The Lot-et-Garonne Rural Coordination, for its part, plans to “go to Paris” to “block” the Rungis market. “We decided on Monday morning to leave for Paris, on tractors, to join the movement. We decided to go to Paris to block Rungis,” José Pérez, co-president of CR 47, declared on Saturday. “We are leaving on Monday to 9 hours from Agen, we take the highway at Cahors, we go up to Paris via Limoges and we pick up all the people who want to join us,” he added.
Cyrille Milard, president of the FNSEA of Seine-et-Marne and coordinator of the blocking of the A4, A5 and A6 motorways, noted at the Parisian that it plans a total of 500 tractors and at least 1,000 farmers at the three blockage points in the Paris region. According to The Parisian, the A4 will be blocked below Jossigny, the A5 next to Ourdi, just before arriving at Carré-Sénart, and the A6 probably at the Villabé area. “The blockage will happen in both directions,” warns Cyrille Milard.
Gérald Darmanin, who is convening an interministerial crisis meeting this Sunday, asked law enforcement officials to put in place “an important defensive system in order to prevent any blockage” by farmers of the Rungis market and Ile-de-France airports. and “to prohibit all entry into Paris”. The Minister of Agriculture Marc Fesneau, for his part, professed on BFMTV “zero tolerance on violence and damage”, while saying he doubted that blocking road access to Paris would serve the “interests of farmers”.
Lyon
Paris should not be the only large city affected by blockages this Monday. Michel Joux, president of the FRSEA Auvergne-Rhône-Alpes, told BFMTV that access to Lyon will be blocked by farmers from 2 p.m. “Our Parisian friends are going to blockade Paris. We are going to besiege the second city in France, Lyon,” he promises. Traffic could be paralyzed while a taxi snail operation is planned in the Lyon metropolitan area from 9 a.m., indicates the local press.
Boulogne-sur-Mer
Difficulties are also expected in Pas-de-Calais. Lucie Delbarre, FDSEA general secretary of Pas-de-Calais, told AFP that she plans a blockage of the A16 this Monday south of Boulogne-sur-Mer.
Nimes
Farmers from Gard, who have been blocking the A9 motorway near Nîmes since Thursday morning, are demanding “the arrival of the Minister of Agriculture with concrete announcements”, failing which they will not lift their blockade, declared this Sunday their representative.

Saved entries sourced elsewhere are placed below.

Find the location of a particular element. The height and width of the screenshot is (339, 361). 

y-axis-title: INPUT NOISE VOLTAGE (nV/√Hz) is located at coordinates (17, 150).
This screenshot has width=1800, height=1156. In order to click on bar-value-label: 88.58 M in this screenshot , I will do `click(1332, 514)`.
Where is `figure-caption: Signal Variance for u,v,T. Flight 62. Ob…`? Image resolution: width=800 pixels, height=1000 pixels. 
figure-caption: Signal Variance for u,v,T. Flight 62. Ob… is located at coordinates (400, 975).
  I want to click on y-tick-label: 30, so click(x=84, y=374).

The “additional” measures announced Sunday morning by Prime Minister Gabriel Attal do not bring “any significant progress”, reacted the president of the FDSEA du Gard, David Sève, interviewed by AFP. The A9, always cut by bales of hay, vine shoots and agricultural machinery, connects Orange (Vaucluse) to the Spanish border.
And elsewhere
On Sunday, the A7 motorway was still cut between Chanas (Isère) and Orange towards Marseille and between Avignon and Chanas towards Lyon, according to the operator Vinci Autoroutes. In the South-East, other cuts affect the A48, A480, A49, A71, A75 and A79 motorways. And in the Meuse, the A4 is blocked between Manheulles and Haudiomont, according to the Young Farmers. In Normandy, the A13 is cut in both directions at Gaillon (Eure), according to the interdepartmental roads department.